Rows from a dataset:

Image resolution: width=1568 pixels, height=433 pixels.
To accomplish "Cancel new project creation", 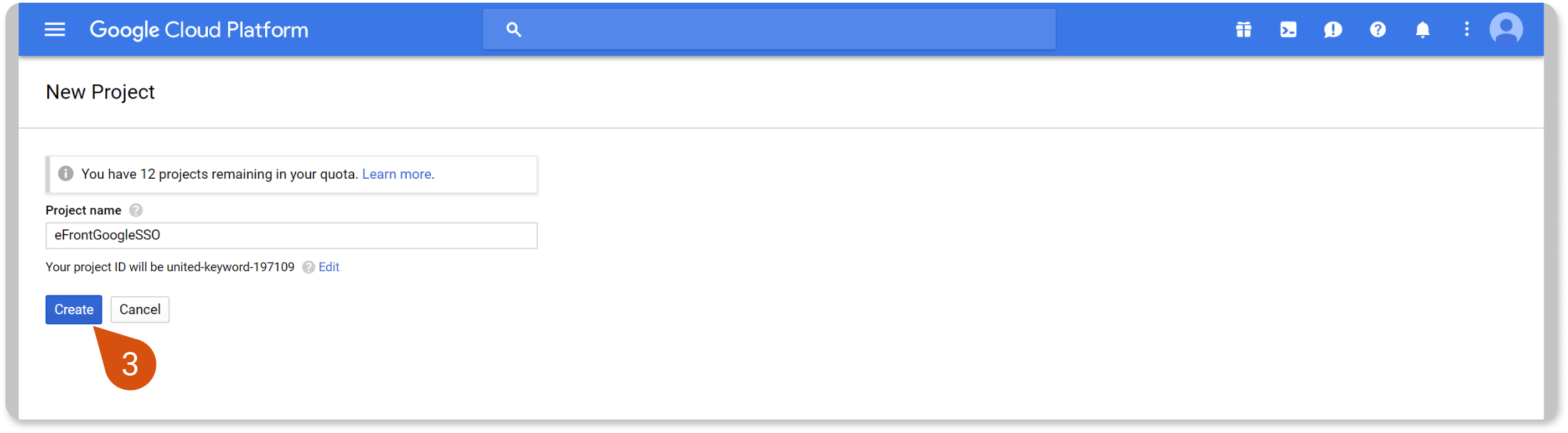I will click(x=140, y=310).

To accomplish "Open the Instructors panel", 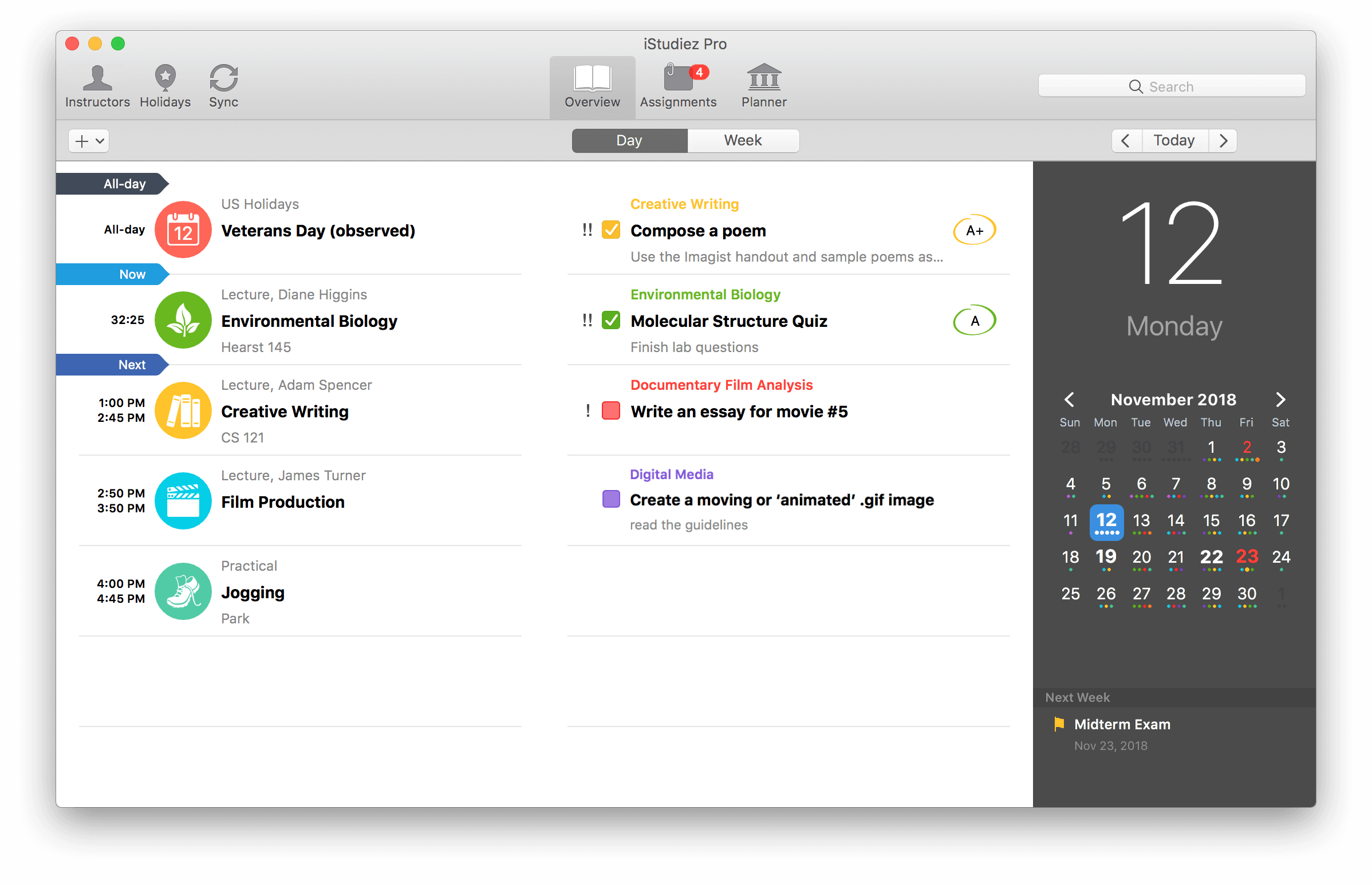I will click(x=96, y=86).
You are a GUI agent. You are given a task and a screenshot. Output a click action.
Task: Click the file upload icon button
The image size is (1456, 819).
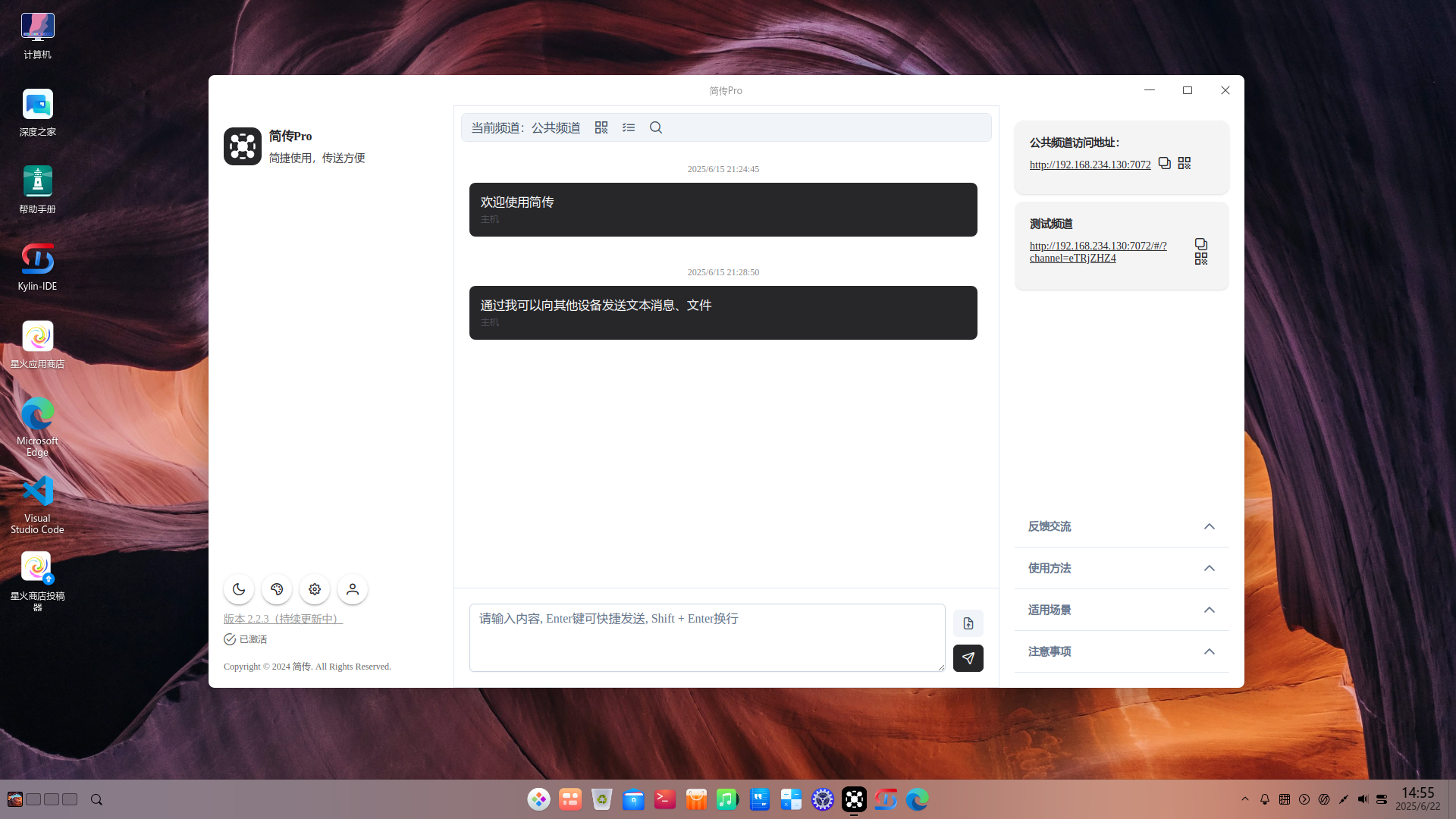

| Task to complete |
Format everything from the line containing "You are a GUI" down to the end of the rows as a numbered list, omitting blank lines and any pictures.

| Result of this exercise |
1. You are a GUI agent. You are given a task and a screenshot. Output a click action.
2. Task: Click the file upload icon button
3. The image size is (1456, 819).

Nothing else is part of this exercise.